Berlin/München. „Die SPD ist schon lange nicht mehr ’sozial‘ – so wie die Parteien mit dem C davor nicht mehr wissen, was ‚christlich‘ bedeutet.“ – „Wer Politik für Mikroteile einer Gesamtbevölkerung macht, ist mit niedrigen zweistelligen Wahlergebnissen doch mehr als gut bedient.“ – „Das Image der SPD ist das einer Mitläuferpartei, so wie früher die FDP.“ – „Was bedeutet sozial? Was ist eine Partei? Und was hat das D im Namen zu suchen? Vielleicht hilft den Genossen die Beantwortung dieser drei Fragen weiter!?“
Die Facebook-Leserkommentare nach der Veröffentlichung des ersten Teils unserer Umfrage zum Zustand der SPD, in dem die Regionalpolitiker Bettina Blöhm, Andreas Kroner und Rita Röhrl unter anderem darlegten, welche Ursachen dem seit Jahren anhaltendem Negativ-Trend der (einstigen) Volkspartei ihrer Meinung nach zugrunde liegen, fielen eindeutig unzweideutig aus. Im zweiten Teil haben wir nun die beiden überregional agierenden SPD-Mitglieder Rita Hagl-Kehl (Mitglied des Deutschen Bundestages und seit 2018 Parlamentarische Staatssekretärin bei der Bundesministerin der Justiz und für Verbraucherschutz) und Christian Flisek (aktueller Abgeordneter im 18. Bayerischen Landtag) unsere Fragen gestellt.
„Momentane Umfrageergebnisse sind nicht sehr aussagekräftig“
Ganz allgemein: Wie betrachten Sie den derzeitigen Zustand der SPD (auf Bundesebene)?
Hagl-Kehl: Die SPD hat in den letzten drei Jahren auf Bundesebene viele Gesetzesvorhaben umgesetzt, die eine klare sozialpolitische Handschrift tragen. Hierbei stand die Entlastung bzw. Unterstützung von Beschäftigten und Familien im Vordergrund. Das zeigt, dass unsere Gesetze direkt bei den Bürgerinnen und Bürgern ankommen.
Flisek: Die SPD ist auf dem richtigen Weg. Nicht erst seit Beginn der Coronakrise ist die SPD der Motor der Bundesregierung und hat großen Anteil daran, dass wir bisher verhältnismäßig gut durch die Krise gekommen sind. Viele wichtige Impulse zur Krisenbewältigung wie etwa die Ausweitung und Verlängerung des Kurzarbeitergeldes, den Kinderbonus oder die finanzielle Unterstützung der Kommunen durch die Übernahme der Gewerbesteuerausfälle durch den Bund tragen eindeutig eine sozialdemokratische Handschrift. Die frühzeitige Nominierung von Olaf Scholz als Kanzlerkandidat war eine strategisch gute Entscheidung und ist ein Signal für die neue Geschlossenheit innerhalb der Parteiführung. Jetzt gilt es, gemeinsam mit dem Spitzenkandidaten ein überzeugendes Programm und eine gute Kampagne für die Bundestagswahl im nächsten Jahr zu erarbeiten.

◆ **Aufgabenliste**:
a – Wer wurde laut dem Artikel zur SPD frühzeitig als Kanzlerkandidat nominiert?
b – Kopiere aus dem Artikel zur SPD Wort für Wort die Stelle, die bei „Flisek: Die SPD“ anfängt und bei „Jahr zu erarbeiten.“ aufhört.

◆ **Gegebene Daten**:
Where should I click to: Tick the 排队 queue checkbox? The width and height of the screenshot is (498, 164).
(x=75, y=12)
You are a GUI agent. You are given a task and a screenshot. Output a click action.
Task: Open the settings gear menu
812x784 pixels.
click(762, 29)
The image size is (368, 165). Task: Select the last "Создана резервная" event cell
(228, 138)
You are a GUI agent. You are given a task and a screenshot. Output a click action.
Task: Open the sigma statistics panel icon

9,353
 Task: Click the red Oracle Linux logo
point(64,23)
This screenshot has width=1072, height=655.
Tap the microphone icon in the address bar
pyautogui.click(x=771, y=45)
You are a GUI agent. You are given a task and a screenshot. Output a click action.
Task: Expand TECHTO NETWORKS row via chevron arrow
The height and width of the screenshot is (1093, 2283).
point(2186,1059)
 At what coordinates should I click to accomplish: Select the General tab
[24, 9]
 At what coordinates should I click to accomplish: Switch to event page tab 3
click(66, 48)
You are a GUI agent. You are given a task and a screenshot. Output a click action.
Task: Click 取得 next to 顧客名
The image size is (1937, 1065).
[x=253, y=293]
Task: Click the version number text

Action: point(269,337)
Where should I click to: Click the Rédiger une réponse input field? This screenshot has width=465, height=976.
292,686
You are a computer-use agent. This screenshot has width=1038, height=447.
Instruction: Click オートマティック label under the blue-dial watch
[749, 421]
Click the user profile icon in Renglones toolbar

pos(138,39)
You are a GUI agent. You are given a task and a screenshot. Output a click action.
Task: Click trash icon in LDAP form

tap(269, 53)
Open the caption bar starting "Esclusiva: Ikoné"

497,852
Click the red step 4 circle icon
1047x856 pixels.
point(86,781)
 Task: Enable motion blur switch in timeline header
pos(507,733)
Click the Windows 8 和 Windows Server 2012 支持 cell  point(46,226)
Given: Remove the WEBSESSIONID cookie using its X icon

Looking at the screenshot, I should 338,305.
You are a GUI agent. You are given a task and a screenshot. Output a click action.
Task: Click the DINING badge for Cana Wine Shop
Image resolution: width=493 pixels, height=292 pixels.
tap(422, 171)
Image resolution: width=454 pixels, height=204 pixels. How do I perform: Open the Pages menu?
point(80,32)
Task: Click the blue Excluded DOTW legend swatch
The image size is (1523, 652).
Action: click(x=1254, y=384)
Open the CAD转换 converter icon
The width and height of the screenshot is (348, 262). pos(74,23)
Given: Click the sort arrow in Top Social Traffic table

◆ **Lösungen pro Aufgabe**:
a – Olaf Scholz

b –
Flisek: Die SPD ist auf dem richtigen Weg. Nicht erst seit Beginn der Coronakrise ist die SPD der Motor der Bundesregierung und hat großen Anteil daran, dass wir bisher verhältnismäßig gut durch die Krise gekommen sind. Viele wichtige Impulse zur Krisenbewältigung wie etwa die Ausweitung und Verlängerung des Kurzarbeitergeldes, den Kinderbonus oder die finanzielle Unterstützung der Kommunen durch die Übernahme der Gewerbesteuerausfälle durch den Bund tragen eindeutig eine sozialdemokratische Handschrift. Die frühzeitige Nominierung von Olaf Scholz als Kanzlerkandidat war eine strategisch gute Entscheidung und ist ein Signal für die neue Geschlossenheit innerhalb der Parteiführung. Jetzt gilt es, gemeinsam mit dem Spitzenkandidaten ein überzeugendes Programm und eine gute Kampagne für die Bundestagswahl im nächsten Jahr zu erarbeiten.